I hope you do. It’s my prayer that you do. And I hope you find yourself there often.


And if you already have this discipline of daily speaking with the Father, then the natural next step is to include the reading of God’s Word each day…not necessarily for in-depth study, but as a way to get centered and started with the promises of Scripture on your heart. (FBC Meadow already provides some excellent resources for personal in-depth Bible Study and you can find them in the vestibule outside the sanctuary.) Read to get your mind quiet so you may take a few minutes afterwards to sit still in the presence of God. Each week in the newsletter and on the Home Page of the church website are listed two Scripture passages for those who memorize God’s Word. These would be a great place to begin in looking to God’s Word to speak to your daily life.

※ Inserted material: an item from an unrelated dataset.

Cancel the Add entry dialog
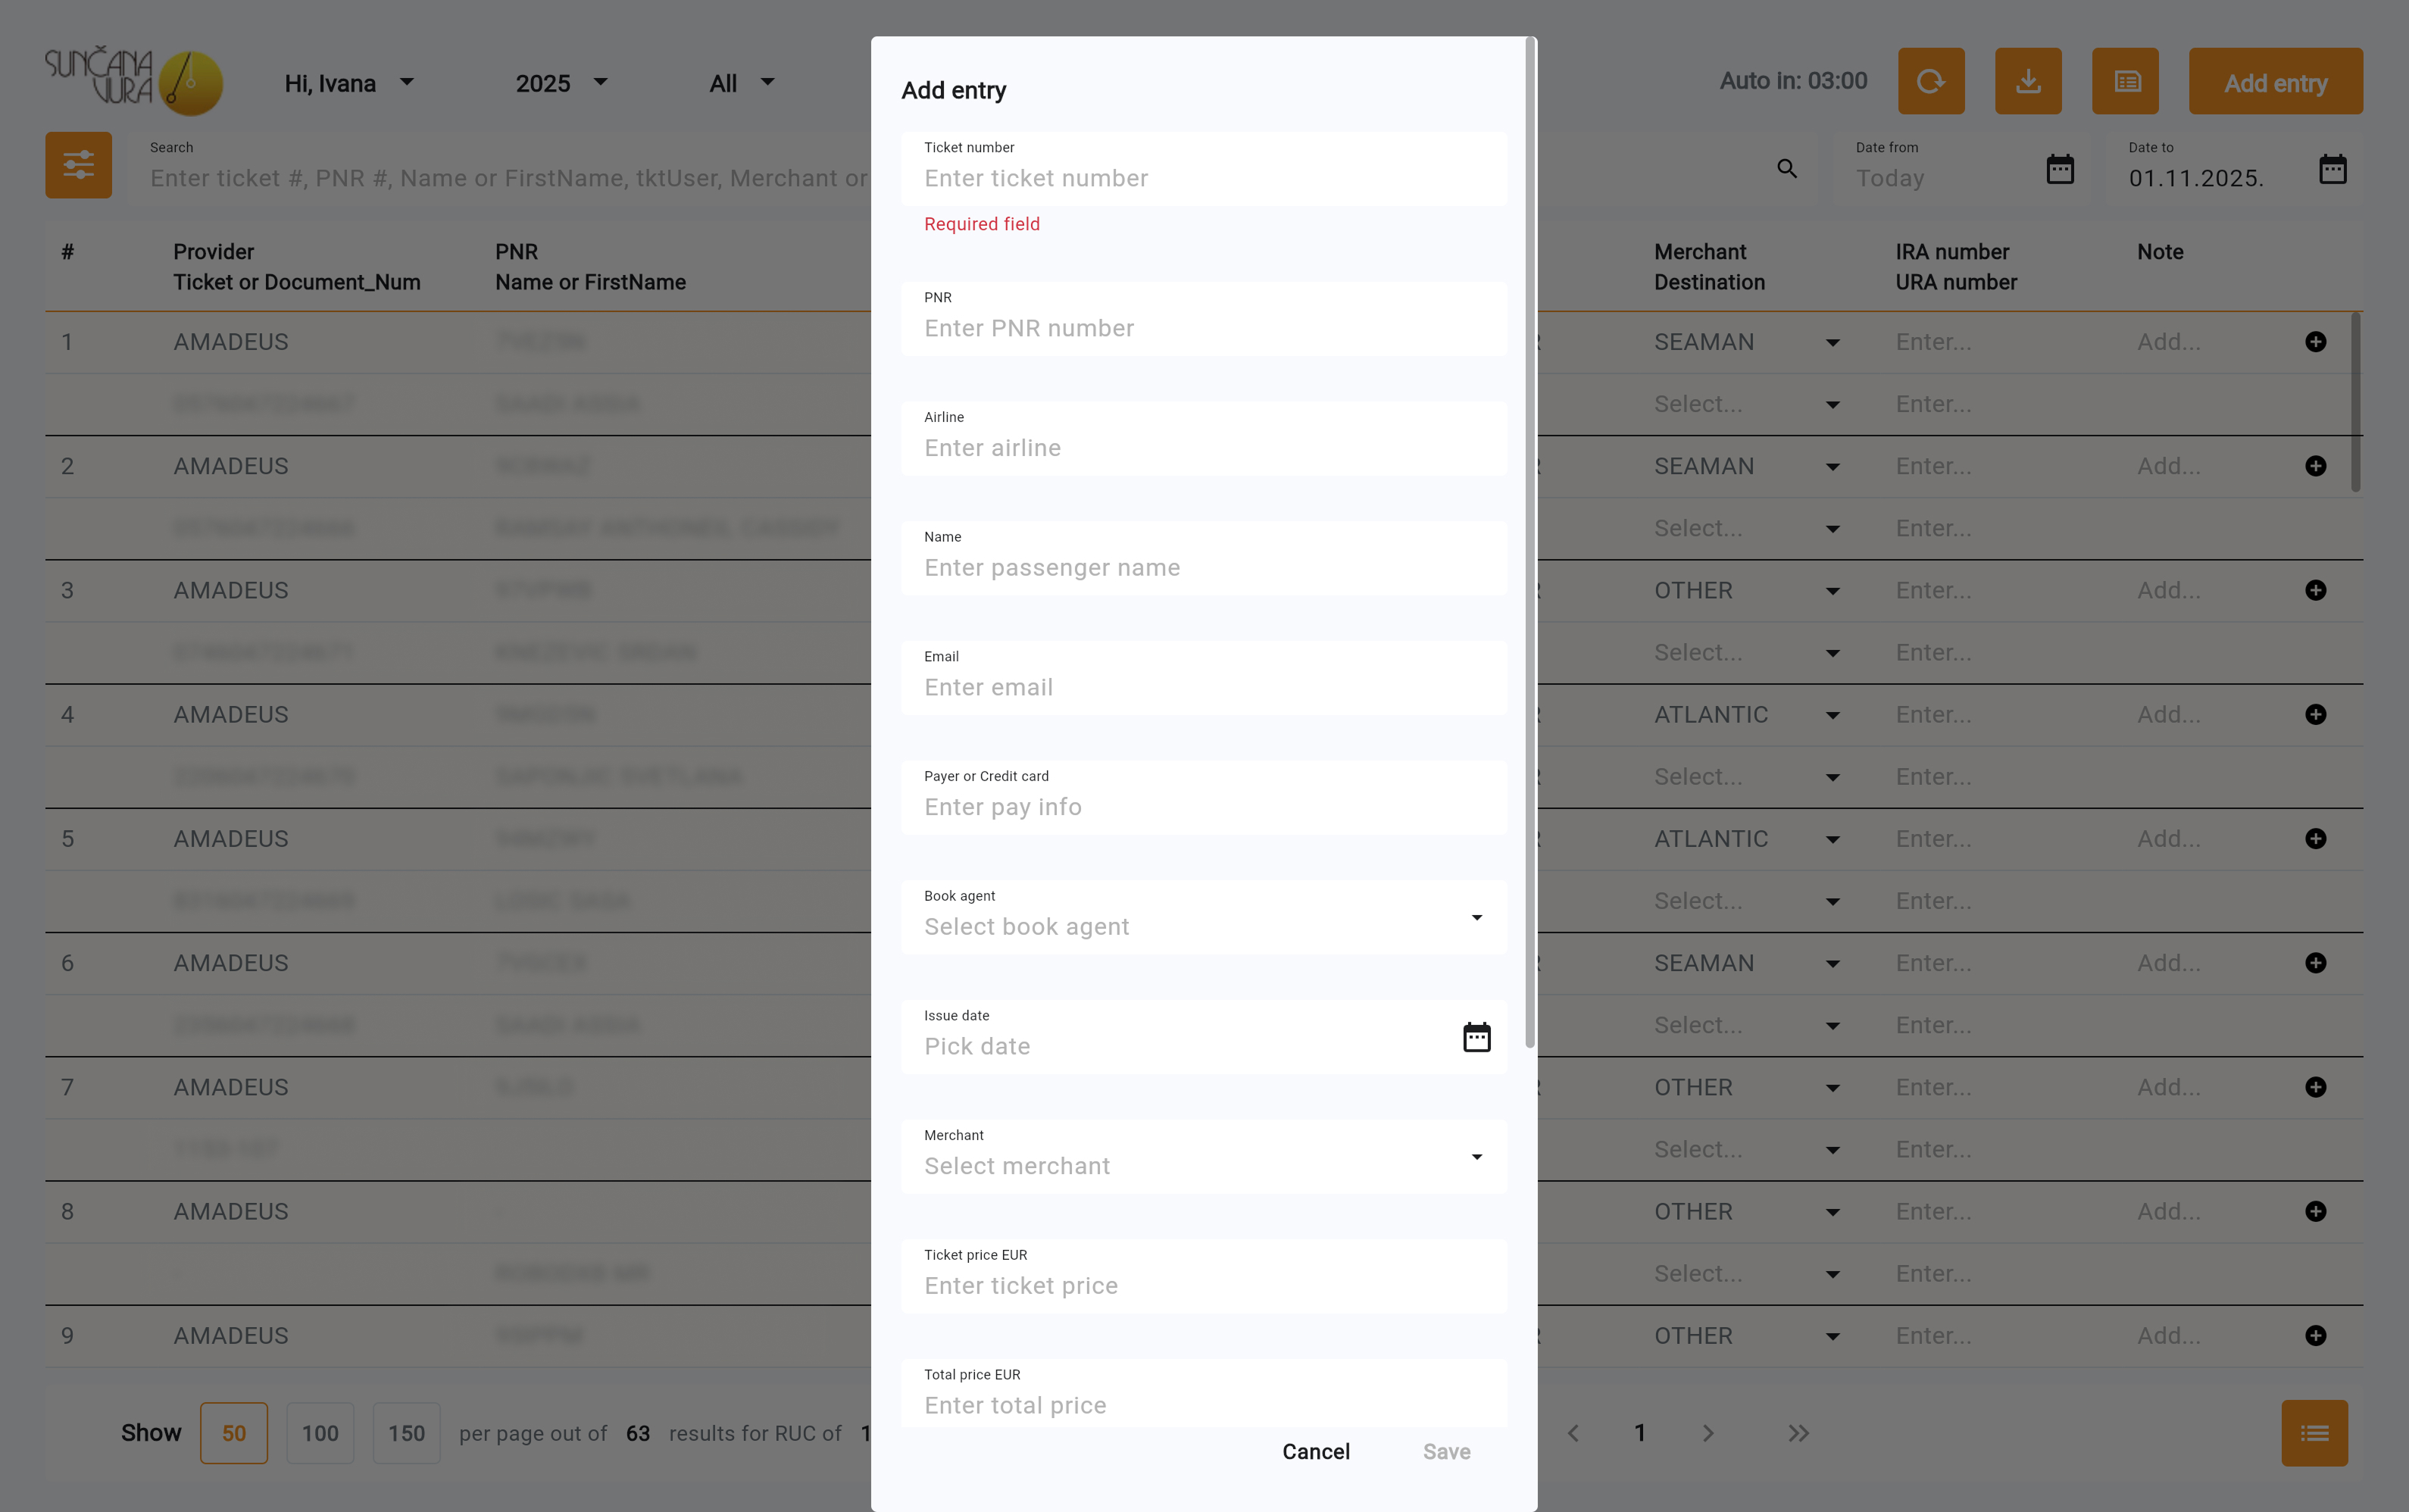The width and height of the screenshot is (2409, 1512). coord(1315,1451)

Don’t miss the wonderful opportunity to read God’s love letter to you. Make it a daily regimen in your life. And then, in that special place where the two of you commune and connect, I pray God can lift your spirit each and every day, and place you on a higher plain of understanding His love and grace and mercy as you speak with Him.


Grace,


Tom

week of October 5, 2025, Turn your eyes upon jesus

Just a Meadow Minute


Helen Lemmel was a noted Christian singer and voice teacher when, in 1918, a friend of hers, a missionary, handed her a tract called “Focused.” The tract said, “So, then, turn your eyes upon Him, look full into His face and you will find that the things of earth will acquire a strange new dimness.” In her journal, Lemmel would write, “Suddenly, as if commanded to stop and listen, I stood still, and singing in my soul and spirit was the chorus, with not one conscious moment of putting word to word to make rhyme, or note to note to make melody. The verses were written the same week…”


Later that year, the song was published in London. It quickly became a favorite of Christians in England , then in America, and around the world. It has urged generations of believers to stop, look to the Lord, and listen for His guidance. You know the melody.


O soul, are you weary and troubled? No light in the darkness you see?

There’s light for a look at the Savior, And life more abundant and free!


Turn your eyes upon Jesus,

Look full in His wonderful face,

And the things of earth will grow strangely dim

In the light of His glory and grace.


Through death into life everlasting, He passed, and we followed Him there;

Over us sin no more hath dominion—For more than conquerors we are!


He word shall not fail you—He promised; Believe Him, and all will be well;

Then go to a world that is dying, His perfect salvation to tell!


Colossians 3:1-3 says, “If then you have been raised up with Christ, keep seeking the things above, where Christ is, seated at the right hand of God. Set your mind on things above, not on the things that are on earth. For you have died and your life is hidden with Christ in God.”


How much blessing we must miss when we fill our minds and our busy lives each day only with the things of earth. The focus of the Christian life is to be on heavenly things, where Christ is, rather than on worldly pursuits. It is counter-productive for any follower of Jesus to walk around constantly staring up with their head in the clouds. Life happens here, right here, in front of us. The abundant life is full of joy and love and relationships and accomplishments. Still, we are called to see the world for what it truly is—passing away. In Matthew 6:19-20, Jesus said, “Do not lay up for yourselves treasures upon earth, where moth and rust destroy, and where thieves break in and steal. But lay up for yourselves treasures in heaven, where neither moth nor rust destroys, and where thieves do not break in or steal.”


The ”real life” for believers is not their earthly existence, but their eternal life, which is secured and “hidden with Christ in God.” And that is not something for us to keep to ourselves. We find our Christ. We focus upon Him for our Christian Walk, our blessed life with God. But don’t stop there.


“Then go to a world that is dying, His perfect salvation to tell!”